Saturday, 13 June 2015

Istituto fondamentale. Il linguaggio della transdisciplinarietà (ME)

Per Conoscere il mondo abbiamo bisogno di parlare un linguaggio pertinente, che non può essere quello disciplinare o della sommatoria di diversi punti di vista. Dobbiamo adottare "linguaggi dell'integrazione", laddove differenti sensibilità/competenze/esperienze si aprono per "guardarsi dentro" nella ricerca di un "fine" comune che è l' "oltre" che ciascuna riguarda e che ciascuna incarna secondo caratteristiche uniche ed irripetibili. Non si tratta di un "oltre" ultraterreno ma totalmente reale, pienamente umano. E' l' "oltre" dell'alterità, la nostra vocazione di esseri umani.
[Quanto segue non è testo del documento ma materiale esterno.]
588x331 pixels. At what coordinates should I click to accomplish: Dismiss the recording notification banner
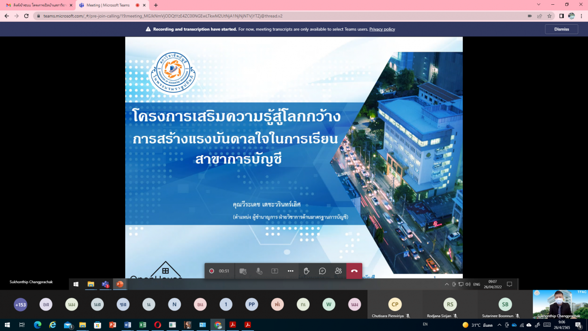click(x=561, y=29)
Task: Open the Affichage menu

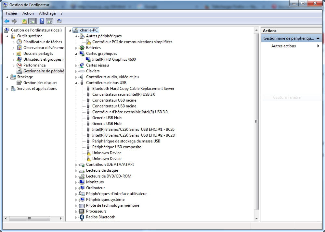Action: [x=47, y=13]
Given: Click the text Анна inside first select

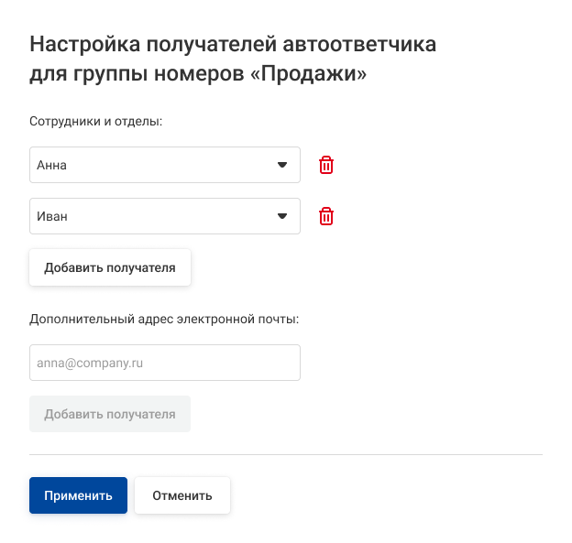Looking at the screenshot, I should (x=51, y=166).
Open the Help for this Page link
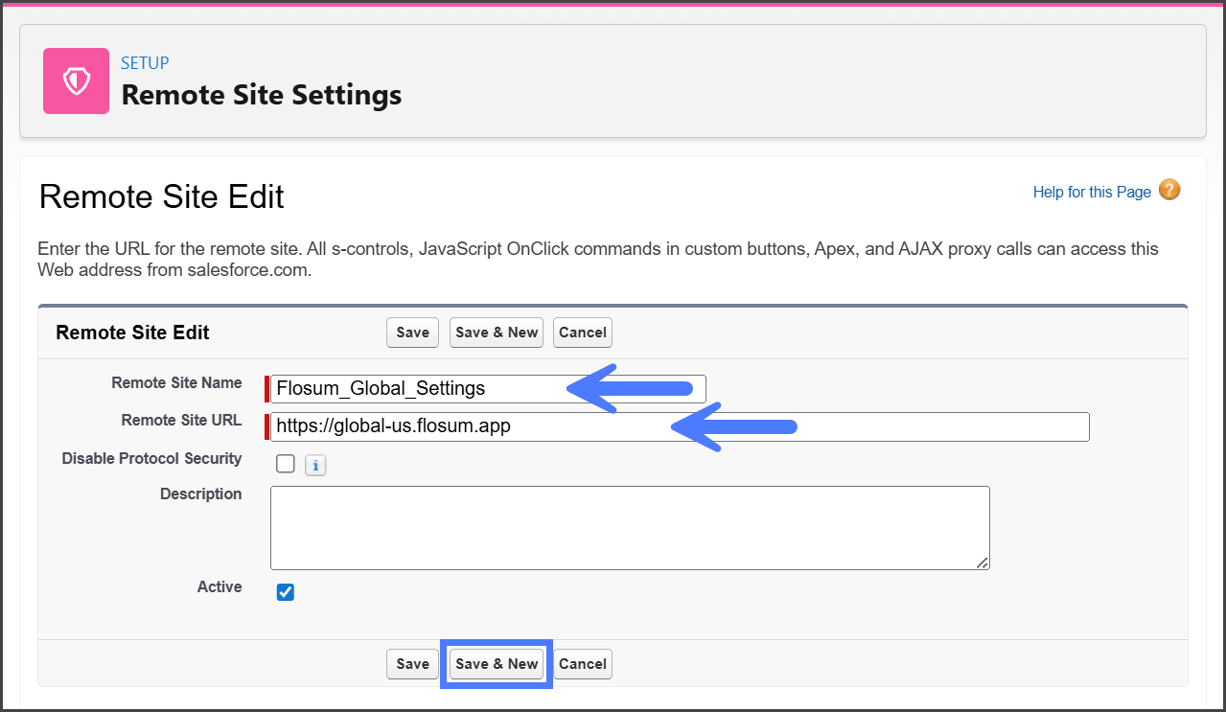1226x712 pixels. click(x=1092, y=192)
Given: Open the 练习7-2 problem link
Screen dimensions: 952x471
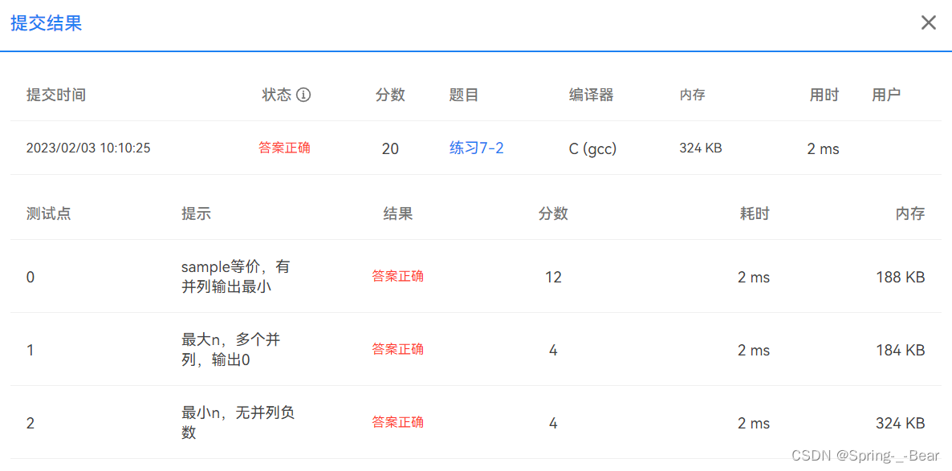Looking at the screenshot, I should [x=477, y=148].
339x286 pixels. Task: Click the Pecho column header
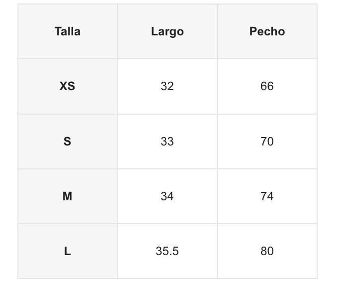[x=267, y=31]
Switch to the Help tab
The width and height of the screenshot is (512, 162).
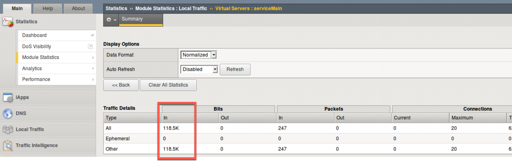tap(48, 8)
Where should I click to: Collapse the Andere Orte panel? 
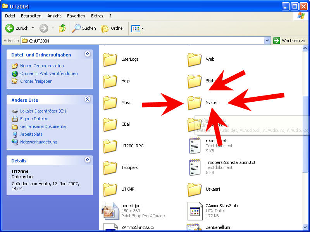point(88,100)
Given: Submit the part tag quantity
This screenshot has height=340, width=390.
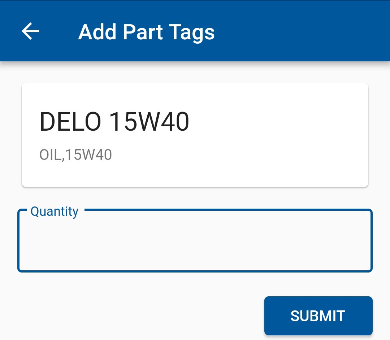Looking at the screenshot, I should coord(318,316).
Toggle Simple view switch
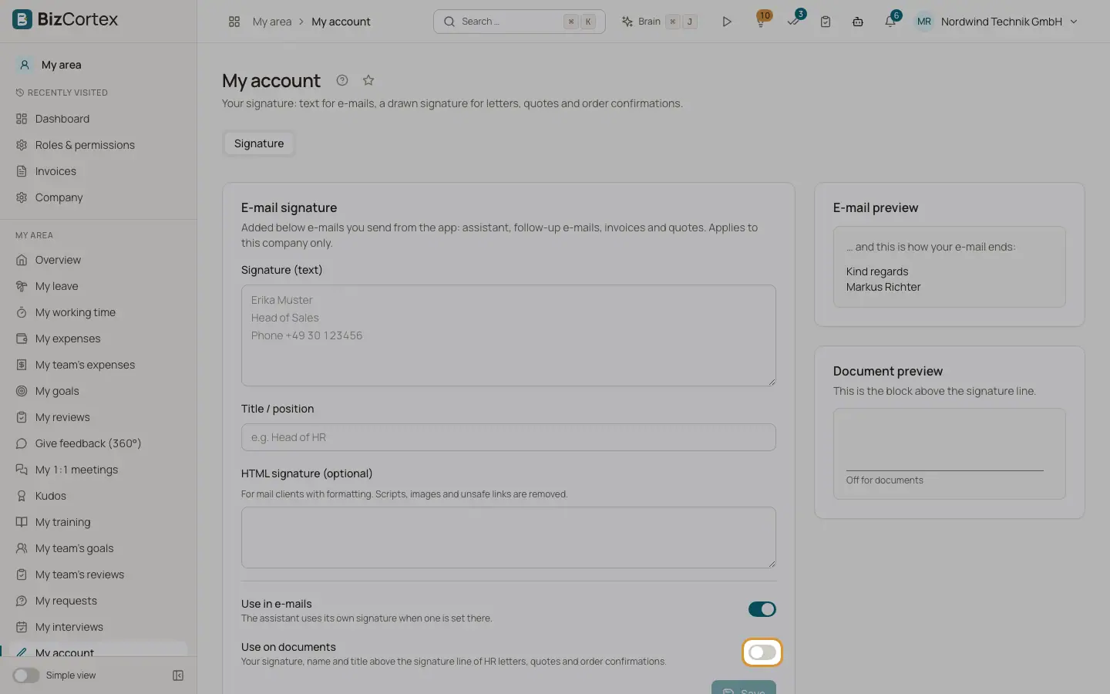 (25, 675)
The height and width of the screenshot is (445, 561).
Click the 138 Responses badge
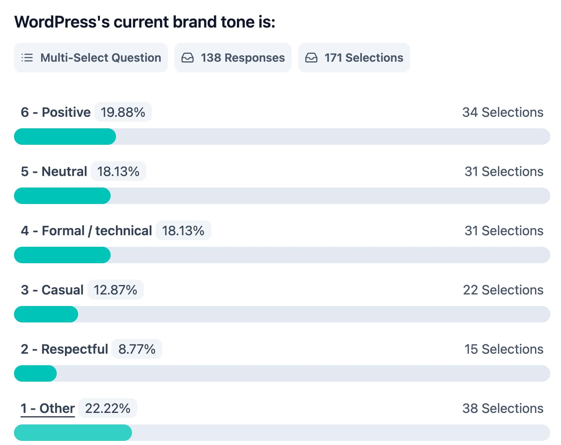pos(233,58)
Questo "oltre" è il campo dell'innovazione, della creatività, della visione progettuale; ed è qui che i nostri luoghi comuni si problematizzano, che il pensato si ripensa, che si realizza la sintesi dinamica dell' "essere umani". La "vita dell'oltre" ha bisogno di un pensiero complesso e transdisciplinare, cooperativo, includente ed integrante; esattamente l'opposto del pensiero competitivo, lineare ed escludente che ci domina.